(Beginning of Extract to read)

Our DNA is our Brain-Health Destiny

It can often feel like our health and how we age is written in the stars. Either we’ve won the genetic lottery with years gracefully passing by with very little trace, or we’ve been dealt a “bad hand” cursing our ancestors for the cards they’ve passed down. But in reality, our DNA is a bit less “destiny” and a bit more of a “blueprint,” especially as it relates to brain health. Sure, some things, like my curly hair or my daughter's brown-colored skin, are unalterable expressions of her’s and my genes (like the dimensions of a wall in a house plan), but many others can be influenced by the environment to which we’re exposed [1], and the consequences of our repeated actions [2] (like the materials the wall is made of and how regularly it gets rained on). 

This concept of DNA as a blueprint, not our destiny—also called epigenetics—illustrates that gene expression can be changed by our lifestyle choices. When it comes to maintaining our brain and having the greatest impact on how our DNA is expressed, focusing on mental well-being, exercise, cognitively stimulating activities, sleep, nutrition, and social connectedness can positively influence how well we, and our brain, age [3].

Memory Loss and Dementia are Just a Part of Aging

Dementia and memory loss are often lumped together, written off as just another inevitable downside to our trips around the sun. First things, first, it’s important to note that dementia and memory loss are not the same thing. Dementia is a general term, a group of symptoms consistent across myriad diseases like Alzheimer’s, Parkinson’s, and Pick’s or as the result of severe head injury or long-term vascular complications [4].

General memory loss, like forgetting where we placed our keys or struggling to recall that one person’s name, can be more common in our older years. This could be from having more memories that need to be stored and sifted through to find our answers. But, evidence suggests that healthy, non-demented adults can improve and maintain their memory skills [3]. Additionally, studies have shown that simply remaining present in our actions, like consciously placing the keys on the counter instead of flinging them on the couch while simultaneously texting the grocery list to our partner, will increase our capacity to remember where those darn keys were in the first place.

(End of Extract to read)
(Beginning of Extracted entries)

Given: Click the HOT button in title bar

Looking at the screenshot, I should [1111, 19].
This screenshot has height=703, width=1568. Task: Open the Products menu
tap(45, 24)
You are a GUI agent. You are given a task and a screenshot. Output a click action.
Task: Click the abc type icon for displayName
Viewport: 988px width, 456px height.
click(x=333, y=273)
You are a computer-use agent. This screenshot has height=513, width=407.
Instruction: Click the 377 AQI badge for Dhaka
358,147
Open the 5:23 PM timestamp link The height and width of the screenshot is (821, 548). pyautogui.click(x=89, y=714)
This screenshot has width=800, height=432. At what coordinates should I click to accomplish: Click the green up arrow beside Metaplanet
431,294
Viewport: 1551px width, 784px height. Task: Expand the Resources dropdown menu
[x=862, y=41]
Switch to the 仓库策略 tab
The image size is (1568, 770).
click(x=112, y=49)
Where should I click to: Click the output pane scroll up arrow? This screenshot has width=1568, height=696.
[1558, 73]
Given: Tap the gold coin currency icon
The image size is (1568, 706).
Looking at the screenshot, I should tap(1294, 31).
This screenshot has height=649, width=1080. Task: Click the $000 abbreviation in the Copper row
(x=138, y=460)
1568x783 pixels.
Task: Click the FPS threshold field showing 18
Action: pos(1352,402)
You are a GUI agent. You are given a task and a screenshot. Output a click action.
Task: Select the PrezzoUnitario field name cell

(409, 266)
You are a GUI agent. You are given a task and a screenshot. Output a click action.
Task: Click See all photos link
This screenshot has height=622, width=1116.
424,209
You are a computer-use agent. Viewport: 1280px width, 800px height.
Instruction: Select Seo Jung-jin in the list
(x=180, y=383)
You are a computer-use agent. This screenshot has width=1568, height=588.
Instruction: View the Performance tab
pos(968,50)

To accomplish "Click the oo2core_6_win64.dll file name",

(End of Extracted entries)

**How to complete this task:**
Set down the stretch of the brain-health article from "It can often" through "gets rained on).", word for word.

**Exercise result:**
It can often feel like our health and how we age is written in the stars. Either we’ve won the genetic lottery with years gracefully passing by with very little trace, or we’ve been dealt a “bad hand” cursing our ancestors for the cards they’ve passed down. But in reality, our DNA is a bit less “destiny” and a bit more of a “blueprint,” especially as it relates to brain health. Sure, some things, like my curly hair or my daughter's brown-colored skin, are unalterable expressions of her’s and my genes (like the dimensions of a wall in a house plan), but many others can be influenced by the environment to which we’re exposed [1], and the consequences of our repeated actions [2] (like the materials the wall is made of and how regularly it gets rained on).